Excerpt.
Isabella of Portugal (24 October 1503 – 1 May 1539) was the empress consort and queen consort of her cousin Charles V, Holy Roman Emperor, King of Spain, Archduke of Austria, and Duke of Burgundy. She was Queen of Spain and Germany, and Lady of the Netherlands from 10 March 1526 until her death in 1539, and became Holy Roman Empress and Queen of Italy in February 1530. She was the regent of Spain because of her husband's constant travels through Europe, focusing on the kingdom's policies independent of the Empire and managing the economy.

Childhood
Isabella was born in Lisbon on 24 October 1503 and named after her maternal grandmother (Isabella I) as well as her maternal aunt, who had been her father's first wife. She was the second child and first daughter of King Manuel I of Portugal and his second wife, Maria of Aragon. Isabella was second-in-line to the throne until the birth of her brother Luis in 1506. 

Isabella was educated under the supervision of her governess Elvira de Mendoza. Her studies included mathematics, Renaissance classics, the languages of Latin, Spanish and French besides her native Portuguese, etiquette, and the Christian doctrine. Isabella and her siblings were punished by their mother, "when they deserved it, without pardoning any of them." At the age of 14, her mother died. She and her sisters inherited her properties, plus the income from Viseu and Torres Vedras.

Engagement and marriage

As the eldest daughter of Manuel the Fortunate, Isabella was a rather attractive candidate for marriage. The ideal candidate for her husband was her first cousin Charles, son of Maria's sister, Joanna I of Castile and her husband Philip, Duke of Burgundy. Their marriage would bring a strong alliance between Spain and Portugal, in accordance with the wishes of their grandparents, Isabella I of Castille and Ferdinand II of Aragón. It would also facilitate the continued exploration of the oceans without incurring clashes, as Portugal was the only naval power that could challenge Spain's supremacy in the Atlantic ocean. Plus, as Charles was sovereign of multiple kingdoms, it was necessary that Portugal, Christendom's richest kingdom, would fall under Spain's orbit and not of France, which had happened in the War of Castilian Succession. Moreover, because he had been raised in Burgundy, the Spanish nobles and subjects reportedly insisted that he should marry a princess from the Iberian peninsula.

Given entries.
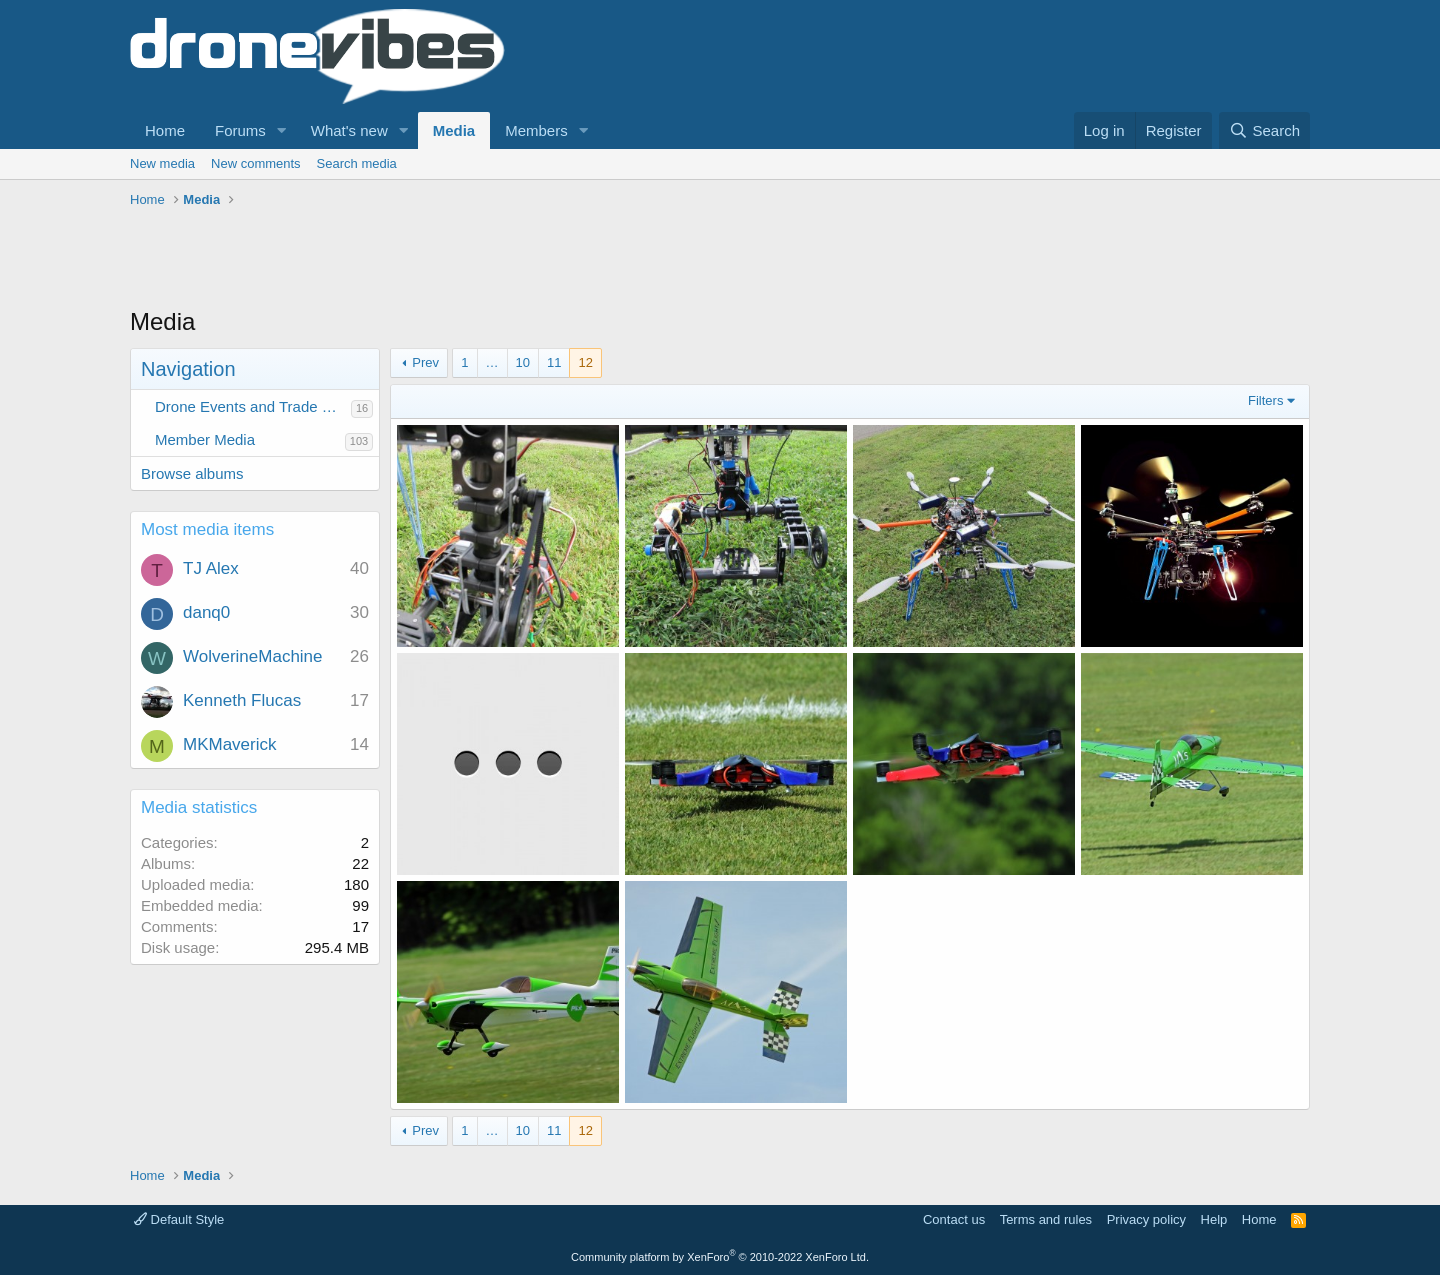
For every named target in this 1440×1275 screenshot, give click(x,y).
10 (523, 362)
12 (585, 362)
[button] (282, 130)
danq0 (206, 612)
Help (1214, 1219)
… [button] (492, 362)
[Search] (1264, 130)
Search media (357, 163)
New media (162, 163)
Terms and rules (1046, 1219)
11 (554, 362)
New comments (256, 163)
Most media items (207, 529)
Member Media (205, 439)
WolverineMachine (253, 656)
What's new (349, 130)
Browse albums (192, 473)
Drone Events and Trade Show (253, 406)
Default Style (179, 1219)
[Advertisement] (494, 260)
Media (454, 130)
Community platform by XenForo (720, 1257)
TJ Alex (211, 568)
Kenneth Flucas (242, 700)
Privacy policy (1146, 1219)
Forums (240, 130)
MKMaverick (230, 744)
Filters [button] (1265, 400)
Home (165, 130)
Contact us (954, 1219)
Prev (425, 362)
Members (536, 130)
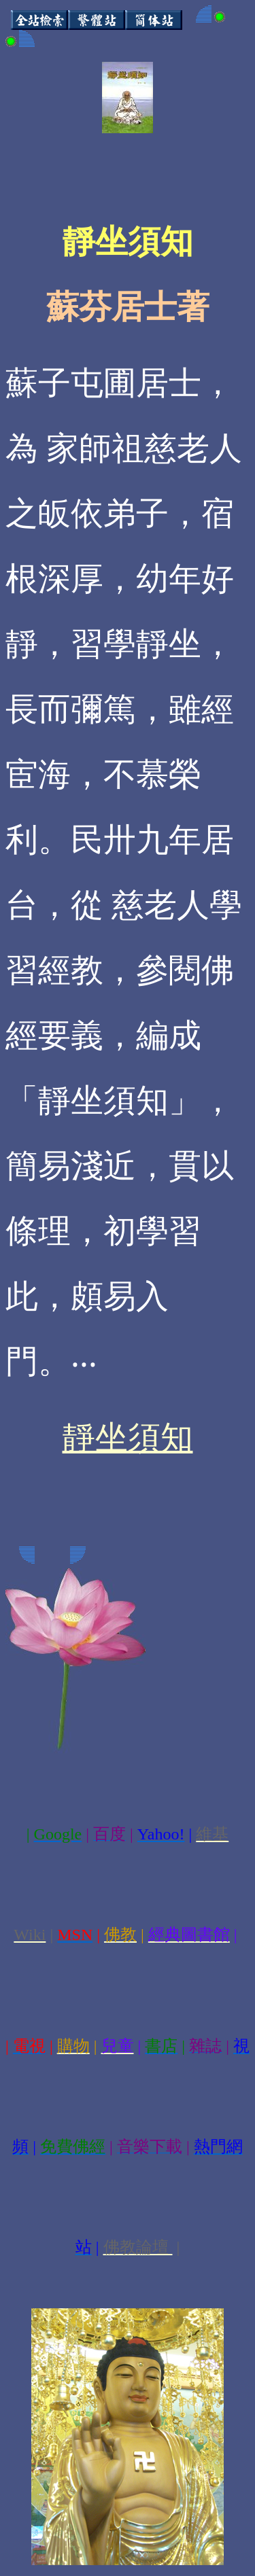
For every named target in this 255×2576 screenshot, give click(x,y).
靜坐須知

Your goal. According to the passage on Isabella of Portugal, who supervised Isabella's education? Answer from the passage on Isabella of Portugal alone, without using the listing.

Exercise solution. Her governess, Elvira de Mendoza.